The evolving radio jet from the neutron star X-ray binary 4U 1820$-$30

TL;DR

This study investigates how the radio jet in the neutron star binary 4U 1820-30 varies with X-ray states, revealing jet quenching during high X-ray luminosity and a connection to accretion processes.

Contribution

First detailed radio observations of 4U 1820-30 across different X-ray modes, linking jet behavior to accretion states and luminosity.

Findings

Jet is compact and flat-spectrum during low X-ray mode.

Jet is quenched with steep spectrum during high X-ray mode.

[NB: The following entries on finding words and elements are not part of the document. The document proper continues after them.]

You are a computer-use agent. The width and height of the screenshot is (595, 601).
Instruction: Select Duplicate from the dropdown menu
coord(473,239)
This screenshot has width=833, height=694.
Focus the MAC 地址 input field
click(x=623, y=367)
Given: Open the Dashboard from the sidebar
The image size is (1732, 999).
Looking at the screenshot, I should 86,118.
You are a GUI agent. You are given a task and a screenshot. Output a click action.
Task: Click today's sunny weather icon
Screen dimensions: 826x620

Jet transition occurs at X-ray luminosity of ~3.5 x 10^{37} erg s^{-1}.

Abstract

The persistently bright ultra-compact neutron star low-mass X-ray binary 4U 1820$-$30 displays a $\sim$170 d accretion cycle, evolving between phases of high and low X-ray modes, where the 3 -- 10 keV X-ray flux changes by a factor of up to $\approx 8$. The source is generally in a soft X-ray spectral state, but may transition to a harder state in the low X-ray mode. Here, we present new and archival radio observations of 4U 1820$-$30 during its high and low X-ray modes. For radio observations taken within a low mode, we observed a flat radio spectrum consistent with 4U 1820$-$30 launching a compact radio jet. However, during the high X-ray modes the compact jet was quenched and the radio spectrum was steep, consistent with optically-thin synchrotron emission. The jet emission appeared to transition at an X-ray luminosity of $L_{\rm X (3-10 keV)} \sim 3.5 \times 10^{37} (D/\rm{7.6 kpc})^{2}$ erg s$^{-1}$. We also find that the low-state radio spectrum appeared consistent regardless of X-ray hardness, implying a connection between jet quenching and mass accretion rate in 4U 1820$-$30, possibly related to the properties of the inner accretion disk or boundary layer.